I thought it would be a good opportunity for me to ask PLX - as they supply most of these server companies with the raw interface chips (regardless of the CPU type) - if they had seen any significant reductions in server volumes - which is what I expected from my original market model?
Zsolt - that's not exactly what we're seeing...
They didn't really want to go into too many details - about the total market for all server types - but were good enough to counter my headline suggestion - with their observation that instead of all server numbers shrinking down - they have instead been seeing high growth in a new type of server - called micro-servers.
That was a useful correction to my thinking about the server numbers - and made immediate sense to me - because this was another kind of user value proposition I had written about (later) in 2005 - where I had described the user value proposition for an ideal notebook PC. (If you're looking for that ideal SSD empowered notebook - despite the 9 years which have elapsed since I described what it should do - it hasn't appeared yet - and there's still no such product on the market.)
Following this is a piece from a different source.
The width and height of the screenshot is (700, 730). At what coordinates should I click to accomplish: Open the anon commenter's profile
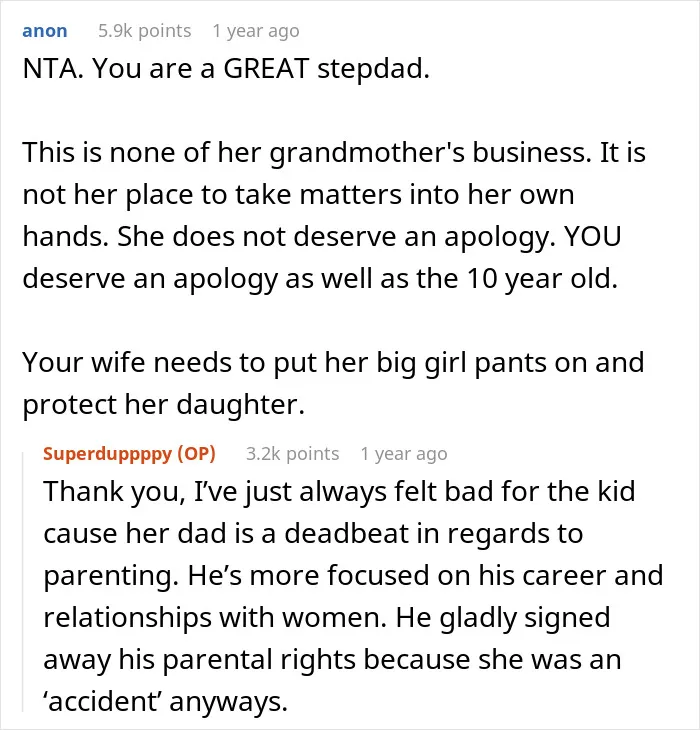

Anyway - the prime user value proposition was that you can run the apps on an SSD assisted notebook at desktop HDD speeds or faster - while using a slower clocked (and therefore lower power consumption) CPU.
The way the SSD notebook penetration model concepts apply to servers is this.
Instead of simply having dramatically less units of high end fast enterprise servers - the alternative (for users and cloud companies) is a mix and match approach of tactically using micro servers which have slower CPU clocks and which consumer much less electrical power.
So 1 SSD enhanced micro server can replace 1 non assisted high end server - is another alternative to - 1 SSD assisted high end server replacing 3 or more non SSD high end servers.
It depends on your workload, business and the cost of floor space - which option you'll choose. But the decline of fast clocked servers doesn't lead automatically to the decline of all servers. So in that respect I was wrong.
(And at some stage - the demand for servers will grow - because workloads don't stay the same from one decade to the next - and at some stage - new blue sky SSD enabled data industries will increase the demand for everything again.)
Anyway I found the market correction feedback from PLX useful - because I can run a long way on just a few simple new ideas each year.
Now many of you may be thinking - you already knew that (because unlike me you sometimes think about things which aren't SSDs).
In the quest to understand the SSD market (it's more like an Odyssey really - in which years of lost of time is spent visiting islands and meeting mysterious creatures which don't reappear in the story - but seem fascinatingly distracting at the time) - a lot of arcan articles get written.